§ **WORK ORDER**
Return the listing below character for character.
※
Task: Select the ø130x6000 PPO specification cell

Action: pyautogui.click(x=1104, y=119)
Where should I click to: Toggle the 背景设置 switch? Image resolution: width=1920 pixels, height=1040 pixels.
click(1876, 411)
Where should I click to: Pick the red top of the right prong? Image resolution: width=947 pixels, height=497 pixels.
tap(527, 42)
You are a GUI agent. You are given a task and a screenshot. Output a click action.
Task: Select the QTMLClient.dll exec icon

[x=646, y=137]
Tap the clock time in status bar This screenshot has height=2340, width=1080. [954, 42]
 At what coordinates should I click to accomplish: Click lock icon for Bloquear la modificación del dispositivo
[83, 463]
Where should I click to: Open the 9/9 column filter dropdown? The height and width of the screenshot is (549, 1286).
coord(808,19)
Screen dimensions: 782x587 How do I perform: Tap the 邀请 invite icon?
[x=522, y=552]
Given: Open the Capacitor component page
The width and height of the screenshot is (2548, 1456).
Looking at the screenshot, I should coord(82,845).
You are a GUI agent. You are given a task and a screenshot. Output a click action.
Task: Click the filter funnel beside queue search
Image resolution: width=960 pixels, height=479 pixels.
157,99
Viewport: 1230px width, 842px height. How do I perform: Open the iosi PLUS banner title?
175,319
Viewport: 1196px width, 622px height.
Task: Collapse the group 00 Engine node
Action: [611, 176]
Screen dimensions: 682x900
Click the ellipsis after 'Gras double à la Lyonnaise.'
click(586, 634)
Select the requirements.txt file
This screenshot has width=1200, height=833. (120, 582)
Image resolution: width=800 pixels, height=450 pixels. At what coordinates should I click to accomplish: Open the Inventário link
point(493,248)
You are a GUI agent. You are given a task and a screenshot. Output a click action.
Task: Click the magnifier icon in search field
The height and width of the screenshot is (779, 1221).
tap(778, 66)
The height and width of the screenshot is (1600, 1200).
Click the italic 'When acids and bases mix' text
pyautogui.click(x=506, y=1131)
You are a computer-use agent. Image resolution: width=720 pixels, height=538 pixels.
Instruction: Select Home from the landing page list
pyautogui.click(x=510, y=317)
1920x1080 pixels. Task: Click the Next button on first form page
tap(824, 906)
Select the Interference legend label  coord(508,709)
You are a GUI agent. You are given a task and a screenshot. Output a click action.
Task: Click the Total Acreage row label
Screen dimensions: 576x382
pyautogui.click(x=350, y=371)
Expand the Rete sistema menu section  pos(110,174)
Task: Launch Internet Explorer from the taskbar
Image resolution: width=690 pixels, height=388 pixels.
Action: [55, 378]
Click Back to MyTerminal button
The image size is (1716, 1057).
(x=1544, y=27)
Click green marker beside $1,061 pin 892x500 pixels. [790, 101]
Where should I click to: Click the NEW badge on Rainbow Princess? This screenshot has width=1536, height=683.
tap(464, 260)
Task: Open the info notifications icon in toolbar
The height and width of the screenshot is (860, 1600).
※
§ **ANSWER SECTION**
Task: Select the ø130x6000 PPO specification cell

Action: pyautogui.click(x=1104, y=119)
Where should I click to: Toggle the 背景设置 switch? Image resolution: width=1920 pixels, height=1040 pixels.
click(1876, 411)
Where should I click to: Pick the red top of the right prong? Image resolution: width=947 pixels, height=497 pixels.
tap(527, 42)
You are a GUI agent. You are given a task and a screenshot. Output a click action.
Task: Select the QTMLClient.dll exec icon

[x=646, y=137]
Tap the clock time in status bar This screenshot has height=2340, width=1080. [954, 42]
 At what coordinates should I click to accomplish: Click lock icon for Bloquear la modificación del dispositivo
[83, 463]
Where should I click to: Open the 9/9 column filter dropdown? The height and width of the screenshot is (549, 1286).
coord(808,19)
Screen dimensions: 782x587 How do I perform: Tap the 邀请 invite icon?
[x=522, y=552]
Given: Open the Capacitor component page
The width and height of the screenshot is (2548, 1456).
Looking at the screenshot, I should coord(82,845).
You are a GUI agent. You are given a task and a screenshot. Output a click action.
Task: Click the filter funnel beside queue search
Image resolution: width=960 pixels, height=479 pixels.
157,99
Viewport: 1230px width, 842px height. How do I perform: Open the iosi PLUS banner title?
175,319
Viewport: 1196px width, 622px height.
Task: Collapse the group 00 Engine node
Action: [611, 176]
Screen dimensions: 682x900
Click the ellipsis after 'Gras double à la Lyonnaise.'
click(586, 634)
Select the requirements.txt file
This screenshot has width=1200, height=833. (120, 582)
Image resolution: width=800 pixels, height=450 pixels. At what coordinates should I click to accomplish: Open the Inventário link
point(493,248)
You are a GUI agent. You are given a task and a screenshot. Output a click action.
Task: Click the magnifier icon in search field
The height and width of the screenshot is (779, 1221).
tap(778, 66)
The height and width of the screenshot is (1600, 1200).
Click the italic 'When acids and bases mix' text
pyautogui.click(x=506, y=1131)
You are a computer-use agent. Image resolution: width=720 pixels, height=538 pixels.
Instruction: Select Home from the landing page list
pyautogui.click(x=510, y=317)
1920x1080 pixels. Task: Click the Next button on first form page
tap(824, 906)
Select the Interference legend label  coord(508,709)
You are a GUI agent. You are given a task and a screenshot. Output a click action.
Task: Click the Total Acreage row label
Screen dimensions: 576x382
pyautogui.click(x=350, y=371)
Expand the Rete sistema menu section  pos(110,174)
Task: Launch Internet Explorer from the taskbar
Image resolution: width=690 pixels, height=388 pixels.
Action: [55, 378]
Click Back to MyTerminal button
The image size is (1716, 1057).
(x=1544, y=27)
Click green marker beside $1,061 pin 892x500 pixels. [790, 101]
Where should I click to: Click the NEW badge on Rainbow Princess? This screenshot has width=1536, height=683.
tap(464, 260)
Task: Open the info notifications icon in toolbar
The height and width of the screenshot is (860, 1600).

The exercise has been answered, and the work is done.